> _Aim of the exercise_
What lines in the data below mention the string "agent"? Copy them out.

-- Record excerpts follows --

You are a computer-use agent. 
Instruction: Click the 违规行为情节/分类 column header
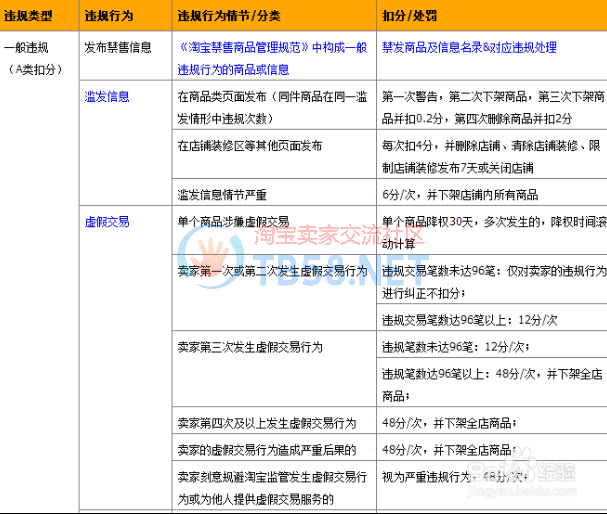pos(230,17)
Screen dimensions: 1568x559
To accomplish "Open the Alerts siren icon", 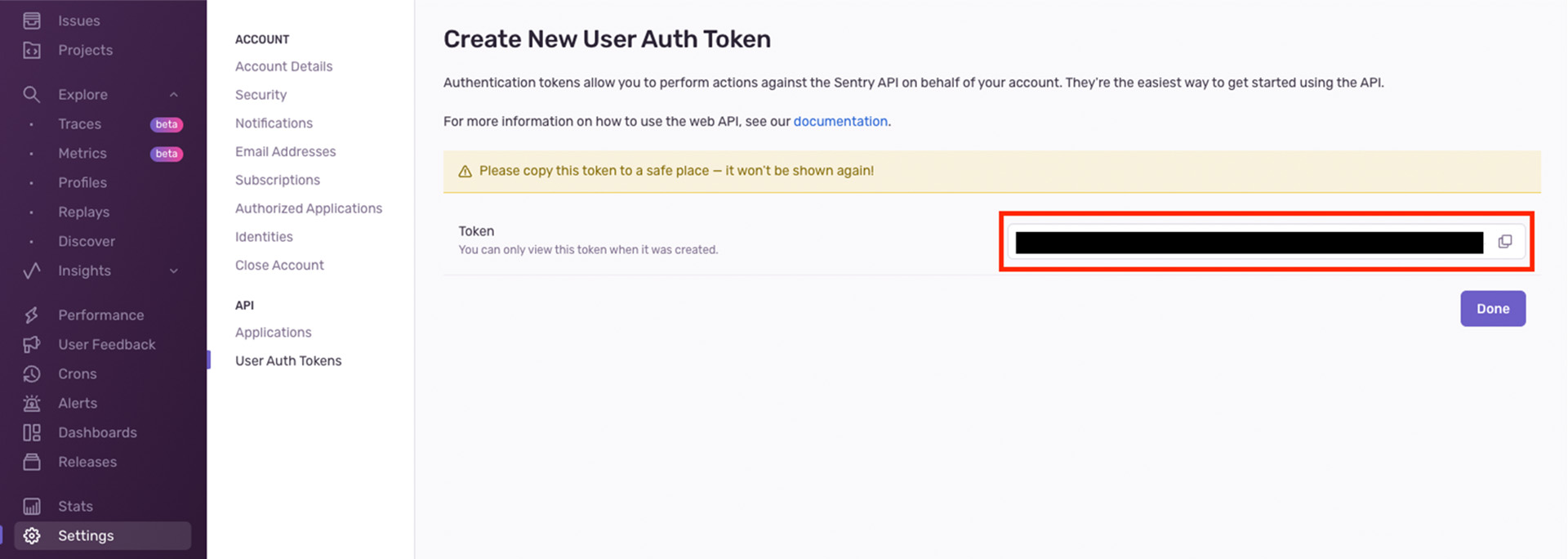I will pos(32,404).
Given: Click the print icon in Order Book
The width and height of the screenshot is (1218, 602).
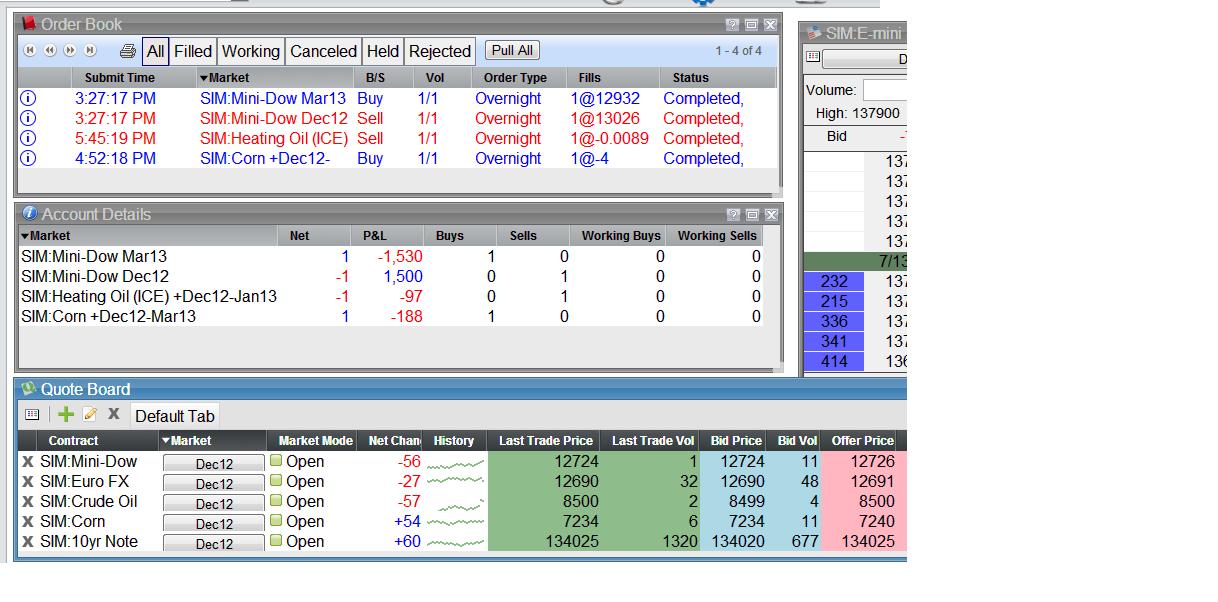Looking at the screenshot, I should point(127,51).
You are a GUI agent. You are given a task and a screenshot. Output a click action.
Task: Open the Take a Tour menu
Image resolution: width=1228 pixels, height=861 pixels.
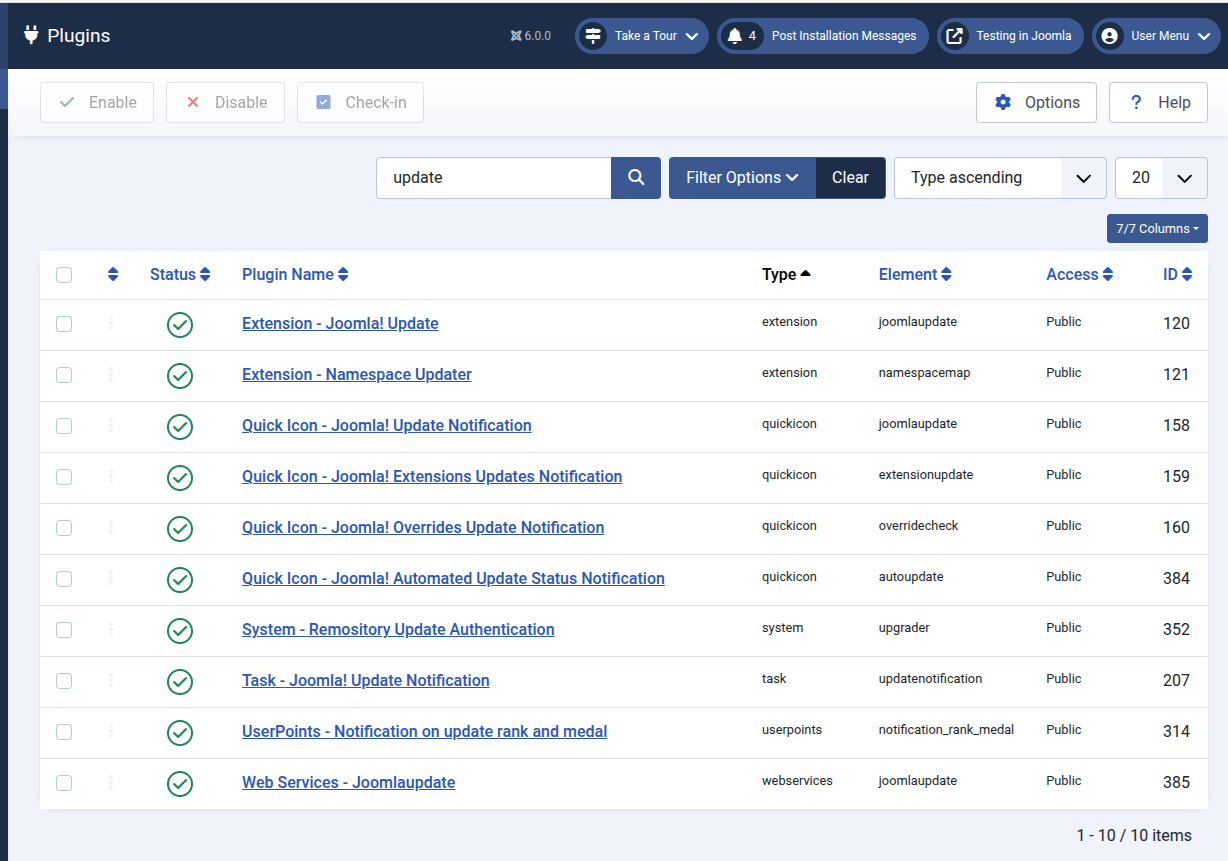click(x=642, y=36)
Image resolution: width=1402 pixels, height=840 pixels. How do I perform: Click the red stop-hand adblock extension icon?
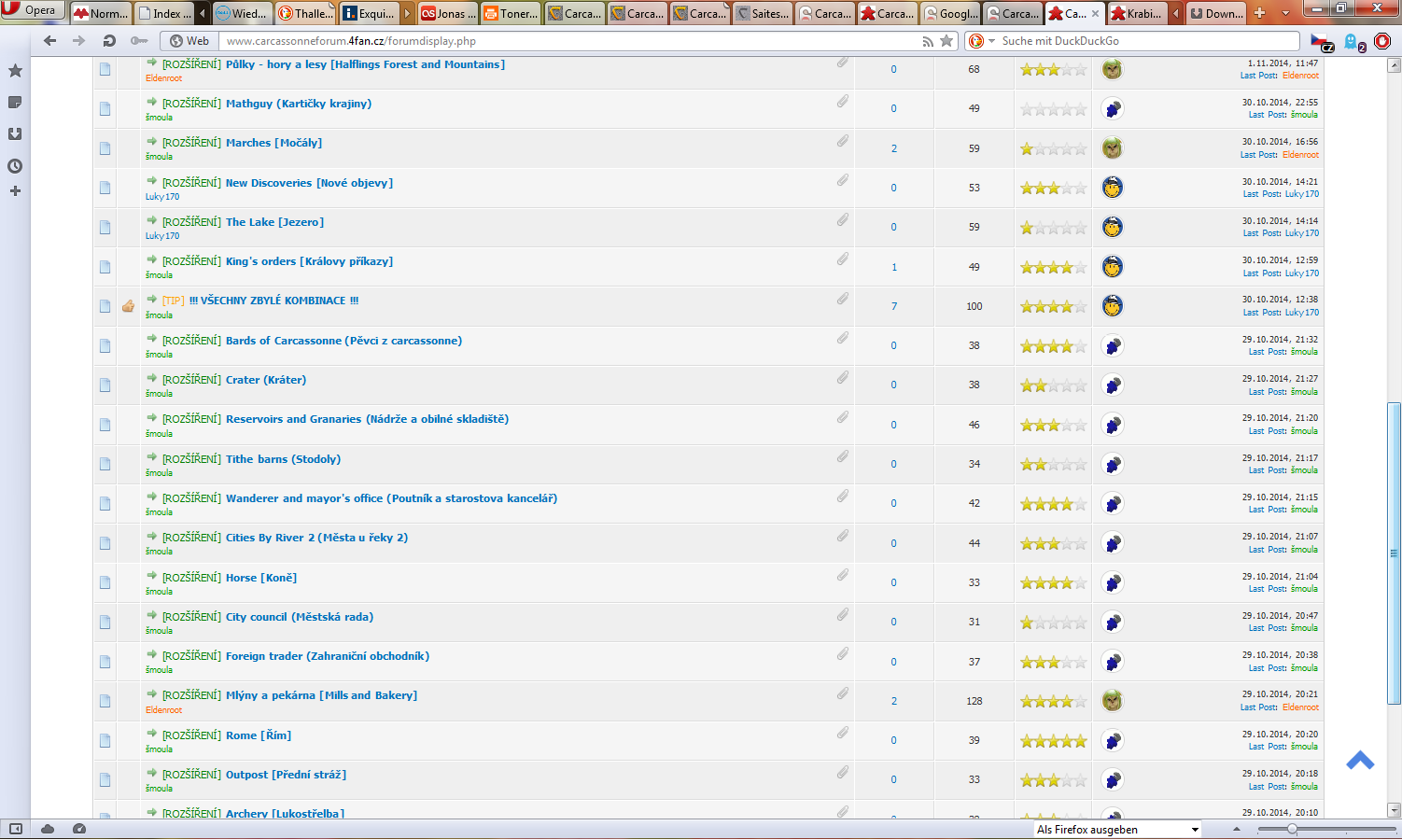[1382, 41]
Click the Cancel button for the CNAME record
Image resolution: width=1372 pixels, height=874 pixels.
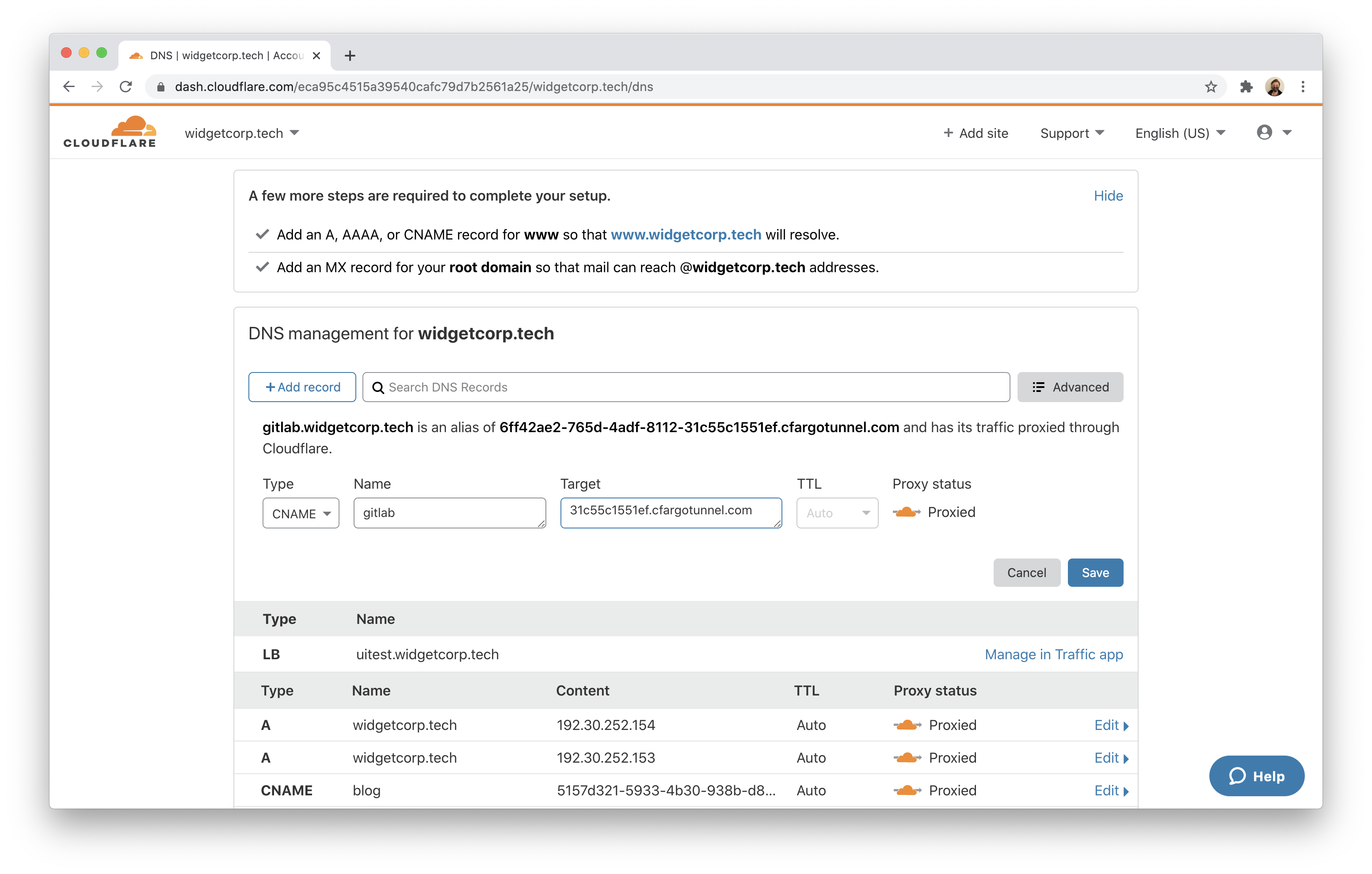1026,572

-- Record excerpts concluded --

> _Output of the exercise_
You are a computer-use agent. 
You are a GUI agent. You are given a task and a screenshot. Output a click action.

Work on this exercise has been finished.